For the next hour I am just me.
I sip coffee and watch the people.
A young man hooks my gaze. He is writing. You don’t often see that these days.
He is young but … attractive. I wonder if he would glance at me and see past the shell of motherhood. We would talk of art and of writing and of how it could never work. Then have a delicious affair.
He looks up. I quickly look away and think of groceries.
As I leave I catch the eyes of an elderly man. He averts his gaze. He looks uncomfortable.
By Tom Fegan
A moment of living stunned me cold. My attention connected to two little girls playing hopscotch on a crudely drawn pink chalk diagram in the apartment complex courtyard where I lived. Parents played sentry as the girls giggled and skipped back and forth. The playmates stopped to draw figures with different chalk colors. Their imagination and faculties of play danced from their young minds.
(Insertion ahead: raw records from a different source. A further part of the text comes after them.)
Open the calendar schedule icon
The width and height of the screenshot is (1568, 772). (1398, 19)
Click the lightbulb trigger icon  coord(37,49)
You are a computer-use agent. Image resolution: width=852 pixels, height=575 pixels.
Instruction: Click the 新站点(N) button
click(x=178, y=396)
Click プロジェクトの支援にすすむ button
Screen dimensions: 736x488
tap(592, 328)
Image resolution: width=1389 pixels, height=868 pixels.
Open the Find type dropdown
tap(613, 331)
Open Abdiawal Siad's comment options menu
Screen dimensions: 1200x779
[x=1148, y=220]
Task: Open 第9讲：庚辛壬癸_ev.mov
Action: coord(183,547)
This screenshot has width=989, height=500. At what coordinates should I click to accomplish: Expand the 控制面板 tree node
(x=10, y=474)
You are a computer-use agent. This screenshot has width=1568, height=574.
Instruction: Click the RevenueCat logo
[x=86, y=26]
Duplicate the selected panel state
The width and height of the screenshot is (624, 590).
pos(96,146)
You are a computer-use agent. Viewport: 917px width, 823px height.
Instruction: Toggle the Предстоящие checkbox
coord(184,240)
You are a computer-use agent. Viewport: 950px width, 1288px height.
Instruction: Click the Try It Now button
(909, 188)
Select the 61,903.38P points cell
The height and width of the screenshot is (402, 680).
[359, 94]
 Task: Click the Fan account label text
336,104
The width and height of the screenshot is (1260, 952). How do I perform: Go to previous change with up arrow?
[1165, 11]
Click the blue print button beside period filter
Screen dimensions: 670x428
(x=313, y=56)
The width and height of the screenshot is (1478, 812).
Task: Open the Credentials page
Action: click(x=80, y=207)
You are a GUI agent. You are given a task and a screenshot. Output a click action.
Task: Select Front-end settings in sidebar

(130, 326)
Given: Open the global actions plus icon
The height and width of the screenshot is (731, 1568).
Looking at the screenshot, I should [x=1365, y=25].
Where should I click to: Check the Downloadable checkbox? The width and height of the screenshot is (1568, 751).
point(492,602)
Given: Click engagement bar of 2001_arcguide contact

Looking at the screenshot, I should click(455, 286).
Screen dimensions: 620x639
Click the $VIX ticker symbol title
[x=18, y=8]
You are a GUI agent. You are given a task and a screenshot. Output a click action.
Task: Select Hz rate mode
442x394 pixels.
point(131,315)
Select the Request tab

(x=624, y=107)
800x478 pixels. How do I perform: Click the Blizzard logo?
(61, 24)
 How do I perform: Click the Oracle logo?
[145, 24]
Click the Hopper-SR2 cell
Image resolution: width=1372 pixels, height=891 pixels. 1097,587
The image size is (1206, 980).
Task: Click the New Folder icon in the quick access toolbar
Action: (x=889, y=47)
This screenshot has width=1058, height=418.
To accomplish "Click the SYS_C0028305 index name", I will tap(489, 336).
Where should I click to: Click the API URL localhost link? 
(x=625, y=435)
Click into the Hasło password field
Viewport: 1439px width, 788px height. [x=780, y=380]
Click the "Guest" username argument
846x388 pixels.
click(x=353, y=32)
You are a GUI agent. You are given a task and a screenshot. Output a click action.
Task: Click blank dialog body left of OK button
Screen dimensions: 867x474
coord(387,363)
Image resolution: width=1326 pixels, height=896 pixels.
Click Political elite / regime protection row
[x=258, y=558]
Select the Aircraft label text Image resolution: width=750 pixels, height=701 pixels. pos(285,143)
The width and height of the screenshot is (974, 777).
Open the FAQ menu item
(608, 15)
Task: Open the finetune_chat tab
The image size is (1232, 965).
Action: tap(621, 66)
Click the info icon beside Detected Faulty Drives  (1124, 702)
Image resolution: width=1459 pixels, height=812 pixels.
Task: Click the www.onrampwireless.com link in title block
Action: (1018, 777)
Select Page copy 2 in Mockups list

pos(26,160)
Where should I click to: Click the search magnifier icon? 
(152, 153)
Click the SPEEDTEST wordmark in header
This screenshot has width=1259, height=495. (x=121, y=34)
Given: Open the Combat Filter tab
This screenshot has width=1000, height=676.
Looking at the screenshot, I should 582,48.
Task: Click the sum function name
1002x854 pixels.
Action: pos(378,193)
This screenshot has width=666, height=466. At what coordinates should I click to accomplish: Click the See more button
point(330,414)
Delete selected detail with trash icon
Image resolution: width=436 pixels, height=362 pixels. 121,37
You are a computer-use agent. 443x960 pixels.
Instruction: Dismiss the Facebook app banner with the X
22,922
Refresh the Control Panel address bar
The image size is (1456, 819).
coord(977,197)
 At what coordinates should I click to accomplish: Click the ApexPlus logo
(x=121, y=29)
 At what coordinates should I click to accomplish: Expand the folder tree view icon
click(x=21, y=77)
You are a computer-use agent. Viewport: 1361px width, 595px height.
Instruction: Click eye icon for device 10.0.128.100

There were no laptops or smart phones for toys, just simplicity and allowance for fun. These little girls were liberated from the computer age.
By H.S. Quarmby
She shuffled around the supermarket on broken heels, turning her thin ankles. Her thatch of bleached hair obscured most of her face and the childish smudges of makeup. Her clothes were almost rags, once bought for a night club, the tights were laddered, the short dresses ripped and stained. Her whole posture was painful to watch. Bent over, carrying a can of beans, a packet of pasta. The other shoppers turned and stared as she passed; the shop assistant followed her at a distance, watching her shaking hands.
By Real Momma
“I’d rather be homeless than work at Burger King,” she said as she sipped her mocha latte’, “For real, who would want to work there?” She laughed at something she saw on her phone.
“Well, I’m not paying one hundred dollars for your pair of jeans.”
“What? But mom you have a job, what’s a hundred bucks to you?”
Shannon shook her head. “You have no idea how much.”
Cadence gasped as she read a text. “Oh my gosh I have to go.” She got up and held out her hand, “So can I have that hundred?”
I see you. I get it. The long hair stranded in two braids. Lonely for each other, they parted ways after the split. I see you waiting. By the counter, ordering coffee, you twirl the edge of your skirt around your little finger. Bubblegum lipstick and dark eye liner. You’re in your fifties, but you still feel fifteen.
“Can I have more sugar?” You look at the glass jar next to the cream. It’s almost as empty as your coat pockets when you say you have no change. It’s the change that you’re always waiting for.
By Francis DiClemente
While walking on the Syracuse University campus on a blustery April day, a female student passes by me on a path. A smartphone is pressed to her ear and she says,
“I was in a room of about six people and I pulled it out and he started sucking on my tit right there.”
She continues walking down the path while I move in the opposite direction. I do not hear the rest of her conversation but I wonder who was on the other end of the phone.
And then I think: “Gosh, it must have been some party.”